XINJIANG 2009: la periferia dell’impero

XINJIANG 2009: la periferia dell’impero

Benvenuti nella mia casa

Questo è un occhiello introduttivo.

Ci piace cominciare a visitare un grande paese dai confini. E’ lì che si mescolano modi di essere, lingue, religioni. Così abbiamo fatto per la Cina. Sicuramente visiteremo il suo cuore politico ed economico, ma Pechino e Shangai possono aspettare, Urumqi no.  La maggioranza uigura, musulmana e di lingua turca, cederà il passo agli han ed alla loro pragmaticità. Ma quando lo abbiamo visto, lo Xinjiang aveva ancora profonda e radicata la tradizione precedente alla scoperta del petrolio ed al conseguente massiccio afflusso di cinesi.

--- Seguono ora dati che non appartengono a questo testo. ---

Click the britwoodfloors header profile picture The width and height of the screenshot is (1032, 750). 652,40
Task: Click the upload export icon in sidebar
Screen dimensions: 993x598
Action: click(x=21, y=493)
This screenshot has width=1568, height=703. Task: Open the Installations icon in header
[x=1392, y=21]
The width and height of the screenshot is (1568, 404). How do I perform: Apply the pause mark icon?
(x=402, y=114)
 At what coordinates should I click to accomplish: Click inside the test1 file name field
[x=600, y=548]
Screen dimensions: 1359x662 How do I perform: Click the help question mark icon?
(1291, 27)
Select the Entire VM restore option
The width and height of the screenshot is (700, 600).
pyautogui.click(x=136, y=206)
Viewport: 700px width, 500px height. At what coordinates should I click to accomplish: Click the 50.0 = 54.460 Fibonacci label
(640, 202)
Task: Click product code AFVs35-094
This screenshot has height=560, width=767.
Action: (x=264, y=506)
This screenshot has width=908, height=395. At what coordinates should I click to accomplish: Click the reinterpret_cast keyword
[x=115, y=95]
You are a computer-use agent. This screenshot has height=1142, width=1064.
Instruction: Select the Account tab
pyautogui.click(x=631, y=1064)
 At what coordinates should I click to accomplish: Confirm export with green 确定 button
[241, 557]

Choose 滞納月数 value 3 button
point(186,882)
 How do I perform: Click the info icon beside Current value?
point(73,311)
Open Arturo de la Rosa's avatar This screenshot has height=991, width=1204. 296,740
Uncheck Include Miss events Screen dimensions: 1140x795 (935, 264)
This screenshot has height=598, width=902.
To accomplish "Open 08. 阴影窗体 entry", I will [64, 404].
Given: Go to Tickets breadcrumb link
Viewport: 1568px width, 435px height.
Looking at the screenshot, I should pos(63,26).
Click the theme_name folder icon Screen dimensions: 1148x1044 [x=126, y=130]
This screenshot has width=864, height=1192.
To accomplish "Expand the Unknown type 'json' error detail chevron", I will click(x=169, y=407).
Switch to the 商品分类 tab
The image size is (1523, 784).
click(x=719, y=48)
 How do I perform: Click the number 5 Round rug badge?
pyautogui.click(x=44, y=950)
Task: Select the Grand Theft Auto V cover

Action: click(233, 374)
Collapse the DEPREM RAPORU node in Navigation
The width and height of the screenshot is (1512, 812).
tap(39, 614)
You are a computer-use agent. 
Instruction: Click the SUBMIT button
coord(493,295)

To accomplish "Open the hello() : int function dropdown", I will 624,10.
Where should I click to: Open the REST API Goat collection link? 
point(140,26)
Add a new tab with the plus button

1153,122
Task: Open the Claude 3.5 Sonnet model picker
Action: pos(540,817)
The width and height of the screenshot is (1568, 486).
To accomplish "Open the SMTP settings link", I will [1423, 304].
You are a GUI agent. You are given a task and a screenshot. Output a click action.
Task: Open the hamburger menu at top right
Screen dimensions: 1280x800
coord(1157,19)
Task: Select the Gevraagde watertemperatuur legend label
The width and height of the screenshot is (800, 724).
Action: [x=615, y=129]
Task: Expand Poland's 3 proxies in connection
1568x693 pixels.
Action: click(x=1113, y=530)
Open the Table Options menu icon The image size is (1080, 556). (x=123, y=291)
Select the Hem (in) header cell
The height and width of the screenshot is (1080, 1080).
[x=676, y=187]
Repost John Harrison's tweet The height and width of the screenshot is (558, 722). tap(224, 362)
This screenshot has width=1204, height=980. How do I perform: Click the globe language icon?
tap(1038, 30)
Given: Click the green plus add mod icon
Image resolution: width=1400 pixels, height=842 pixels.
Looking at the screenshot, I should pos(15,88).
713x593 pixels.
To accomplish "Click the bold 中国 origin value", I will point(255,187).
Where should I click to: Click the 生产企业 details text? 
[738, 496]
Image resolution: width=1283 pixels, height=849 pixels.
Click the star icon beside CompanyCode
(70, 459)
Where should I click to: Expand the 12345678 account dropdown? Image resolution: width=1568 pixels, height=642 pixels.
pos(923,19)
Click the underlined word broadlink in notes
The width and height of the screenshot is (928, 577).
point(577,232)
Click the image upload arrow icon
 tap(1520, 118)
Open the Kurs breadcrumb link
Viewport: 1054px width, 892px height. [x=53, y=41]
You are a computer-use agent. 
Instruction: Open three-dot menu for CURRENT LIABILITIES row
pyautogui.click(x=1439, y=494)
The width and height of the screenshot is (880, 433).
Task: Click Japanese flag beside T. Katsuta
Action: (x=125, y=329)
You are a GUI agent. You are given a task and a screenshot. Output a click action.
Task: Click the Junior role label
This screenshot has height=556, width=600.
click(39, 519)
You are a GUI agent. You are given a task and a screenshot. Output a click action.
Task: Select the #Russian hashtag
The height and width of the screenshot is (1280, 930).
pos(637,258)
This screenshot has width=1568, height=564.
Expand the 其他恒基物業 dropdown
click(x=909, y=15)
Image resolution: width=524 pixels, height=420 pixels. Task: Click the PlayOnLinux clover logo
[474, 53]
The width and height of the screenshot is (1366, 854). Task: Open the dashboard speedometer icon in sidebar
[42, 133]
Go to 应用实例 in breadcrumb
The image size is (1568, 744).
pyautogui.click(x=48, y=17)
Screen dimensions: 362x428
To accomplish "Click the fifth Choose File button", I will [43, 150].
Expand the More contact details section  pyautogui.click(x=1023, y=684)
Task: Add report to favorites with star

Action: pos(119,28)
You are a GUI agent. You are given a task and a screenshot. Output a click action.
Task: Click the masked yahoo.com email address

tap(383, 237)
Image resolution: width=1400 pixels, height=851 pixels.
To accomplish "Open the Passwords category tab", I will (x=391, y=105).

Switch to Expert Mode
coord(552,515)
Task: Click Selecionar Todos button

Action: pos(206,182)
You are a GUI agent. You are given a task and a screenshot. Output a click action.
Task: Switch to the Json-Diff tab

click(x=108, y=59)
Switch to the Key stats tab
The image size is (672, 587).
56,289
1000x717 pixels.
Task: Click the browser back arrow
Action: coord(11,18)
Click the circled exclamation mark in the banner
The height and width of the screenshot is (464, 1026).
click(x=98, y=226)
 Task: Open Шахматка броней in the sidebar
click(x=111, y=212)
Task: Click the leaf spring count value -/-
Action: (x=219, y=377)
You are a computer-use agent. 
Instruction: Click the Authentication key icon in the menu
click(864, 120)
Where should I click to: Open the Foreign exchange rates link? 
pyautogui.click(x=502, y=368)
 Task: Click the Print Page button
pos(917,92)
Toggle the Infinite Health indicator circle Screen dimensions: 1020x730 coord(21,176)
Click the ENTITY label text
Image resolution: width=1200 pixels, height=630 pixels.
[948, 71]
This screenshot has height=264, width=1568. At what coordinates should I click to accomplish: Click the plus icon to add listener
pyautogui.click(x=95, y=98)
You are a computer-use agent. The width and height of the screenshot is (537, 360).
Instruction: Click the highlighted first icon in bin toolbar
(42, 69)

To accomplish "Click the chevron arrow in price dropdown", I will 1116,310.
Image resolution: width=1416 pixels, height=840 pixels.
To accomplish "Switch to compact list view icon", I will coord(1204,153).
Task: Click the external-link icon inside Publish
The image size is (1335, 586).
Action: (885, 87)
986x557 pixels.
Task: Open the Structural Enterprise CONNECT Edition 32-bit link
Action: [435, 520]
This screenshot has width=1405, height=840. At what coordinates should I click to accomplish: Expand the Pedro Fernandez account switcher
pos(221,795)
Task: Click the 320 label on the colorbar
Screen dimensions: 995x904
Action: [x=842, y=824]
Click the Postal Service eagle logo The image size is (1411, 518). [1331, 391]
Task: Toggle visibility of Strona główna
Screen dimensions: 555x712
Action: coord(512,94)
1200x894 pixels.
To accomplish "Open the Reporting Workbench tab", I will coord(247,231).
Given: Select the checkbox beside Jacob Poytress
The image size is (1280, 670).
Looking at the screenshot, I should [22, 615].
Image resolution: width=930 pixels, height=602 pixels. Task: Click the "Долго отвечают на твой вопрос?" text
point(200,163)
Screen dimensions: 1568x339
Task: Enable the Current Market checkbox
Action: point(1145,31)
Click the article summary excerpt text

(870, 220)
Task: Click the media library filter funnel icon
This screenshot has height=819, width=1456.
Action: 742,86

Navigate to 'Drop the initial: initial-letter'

Ai margini del deserto sono fiorite città nuove di zecca dove svettano immensi grattacieli, destinati ad essere sostituiti nel giro di pochi anni da altri, sempre più alti. Mentre i cinesi festeggiano il loro Texas in fast food chiassosi e coloratissimi, i turchi riportano gli animali in pianura, dopo l’alpeggio estivo.

Ogni anno, all’arrivo della neve, smontano le yurte e tutto, dai tappeti che le foderano ai pannelli solari nuovi di zecca, viene caricato sui cammelli,  in viaggio per il villaggio di pianura. Mucche e pecore ripercorrono ogni anno i sentieri della transumanza per ritornare alle loro fattorie.

Ma anche qui la tecnologia avanza: i cinesi inaugurano impressionanti viadotti che precederanno nuovi insediamenti: l’impero millenario non conosce ostacoli e non saranno certo pastori nomadi e yurte a fermarli.